>>>

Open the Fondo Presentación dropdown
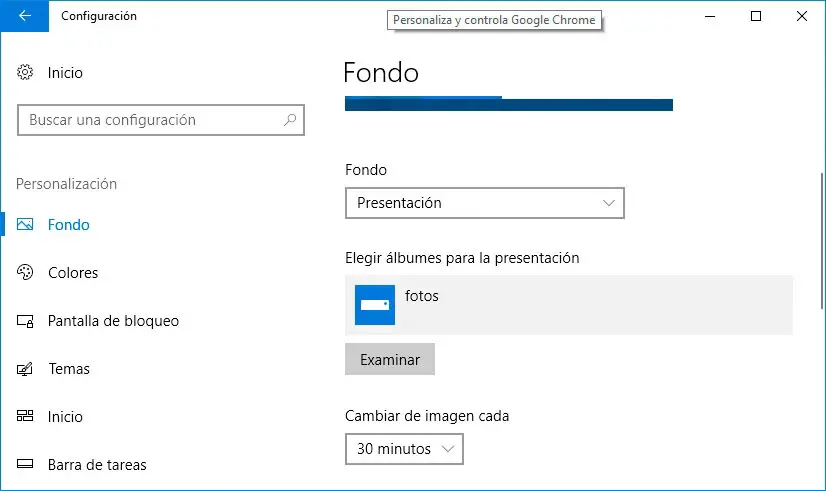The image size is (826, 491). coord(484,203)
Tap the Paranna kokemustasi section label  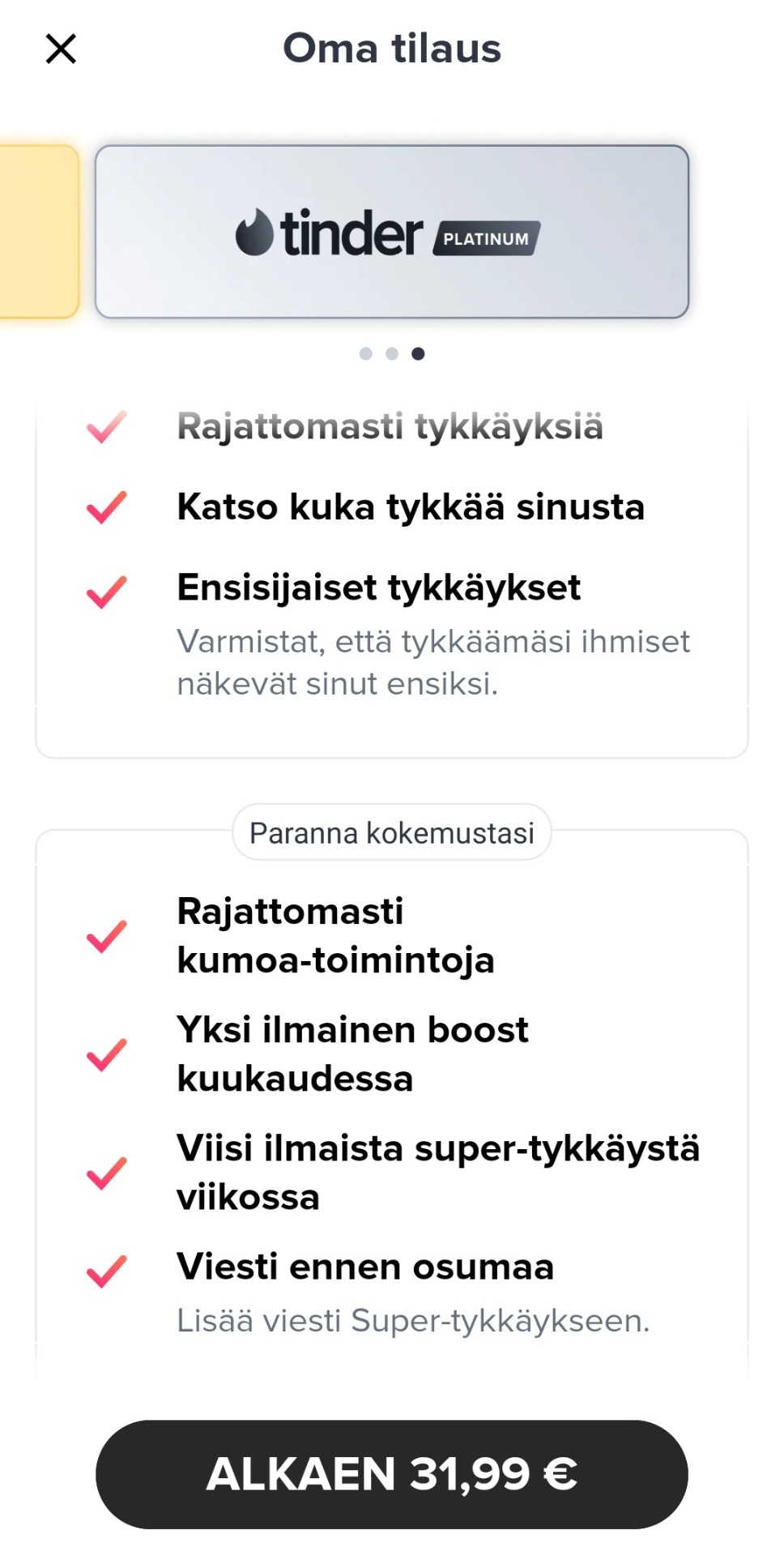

<<<
>>>

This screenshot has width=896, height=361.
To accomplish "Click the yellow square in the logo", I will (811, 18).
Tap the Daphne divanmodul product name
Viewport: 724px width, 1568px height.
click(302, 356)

<<<

YOUR GOAL:
Return exactly the lines above, from the one with "Open the Fondo Presentación dropdown" up to and including the one with "Tap the Paranna kokemustasi section label", and include no pictures.

SOLVED PROBLEM:
Open the Fondo Presentación dropdown
The image size is (826, 491). coord(484,203)
Tap the Paranna kokemustasi section label  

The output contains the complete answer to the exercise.